(Document section):
==*==

Here’s a pocket guide to Lord Durham that you can use to impress your friends and win at Trivial Pursuit™: 

After backbreaking research we find that the Earl of Durham had a name. It was John George Lambton. “Lambton” means little or nothing to anybody, but all of us will remember John George’s father-in-law…Earl Grey … after whom the tea was named. John  George was also known as “Radical Jack” (I’m not making this up). 

Lord John Durham spent his time roving about “Upper” and “Lower” Canada (wherever that is). He was, you see, preoccupied with the stresses and strains then being experienced in “Canada”. He thought things in Canada were in pretty bad shape. He said that Canada had an, “ill contrived constitutional system” that suffered from “practical mismanagement of its affairs at every turn.”  Hmmmmm.

==*==

(Rows):
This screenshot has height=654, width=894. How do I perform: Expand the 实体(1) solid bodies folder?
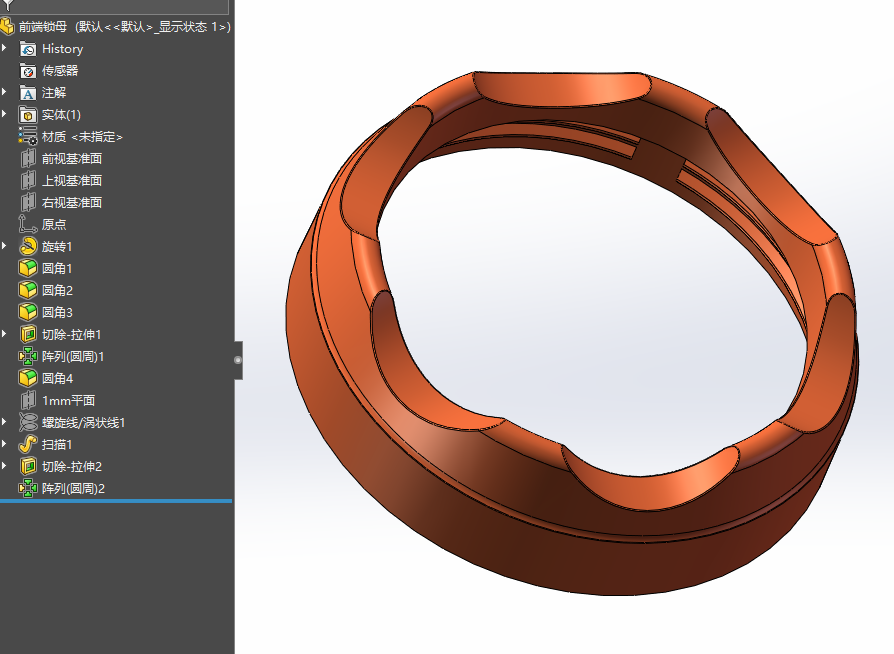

==*==

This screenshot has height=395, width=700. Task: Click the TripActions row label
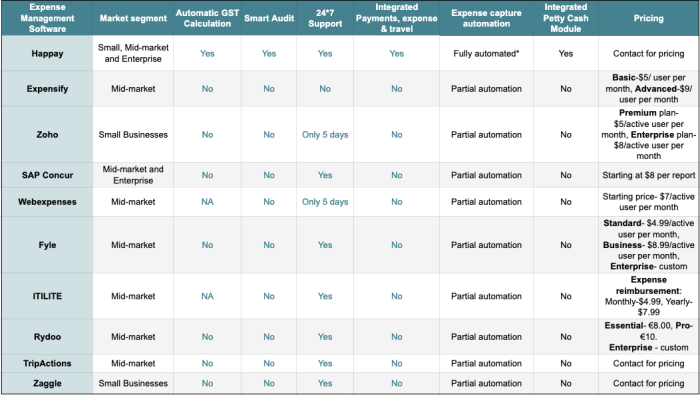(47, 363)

==*==

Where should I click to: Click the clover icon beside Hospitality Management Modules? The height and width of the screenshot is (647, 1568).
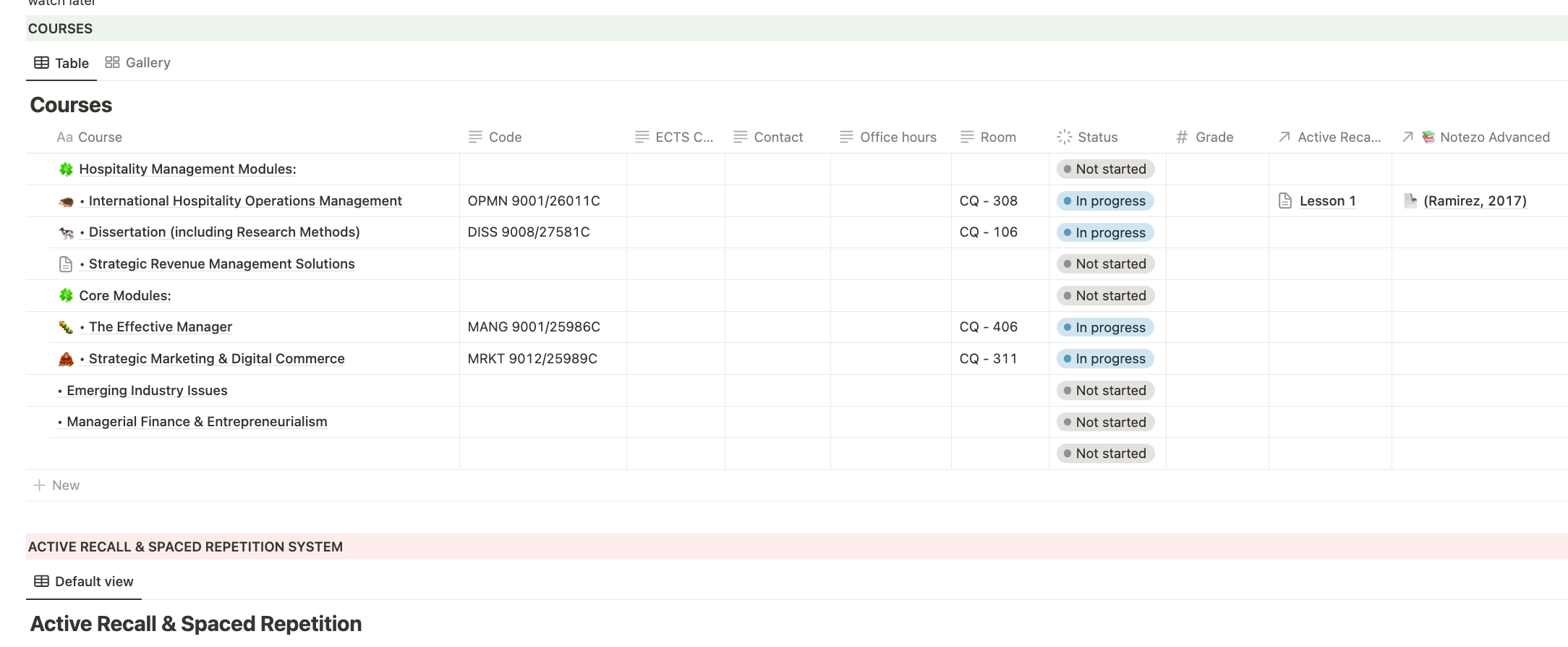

==*==

(Objectives):
1. Translate this sentence from the Lord Durham piece into Spanish: "He thought things in Canada were in pretty bad shape."
2. According to the Lord Durham piece, what nickname was John George Lambton also known by?
3. Write the next few sentences of the Lord Durham piece, picking up after its last sentence in the same voice.
None of the lines above are needed here.

(Replies):
1. Pensaba que las cosas en Canadá estaban bastante mal.

2. Radical Jack

3.
Having found Canada in rather dreadful shape, he turned toward the east (which is always a good thing to do) and gave the Atlantic region a once-over. Faith and Begorrah! He found that unlike in Canada, “Them folks was right happy down there and should be left well enough alone.” Well, sort off. John George and his helper Eddie Wakefield talked, and wrote, a little more formal than that. 

The Report actually says, in fact …. “if in …. the Maritimes …. there is less formidable discontent and less obstruction to the regular course of Government, it is because in them, there has been recently a considerable departure from the ordinary course of the colonial system and a nearer approach to sound constitutional practice”. 

That’s how they used to talk then. Today we’d say, Maritimers had chucked all the old bad stuff and were really trying to make a go of it with some new stuff. Good on us, eh?! 

Nova Scotia deserves a stroke here (they aren’t all bad on the mainland). Johnnie Durham said (in his most important recommendation) that the key answer to “the problem” in the colonies was “responsible government.” In 1846 Nova Scotia was first off the mark on that one. (There must have been some Cape Bretoners on the team).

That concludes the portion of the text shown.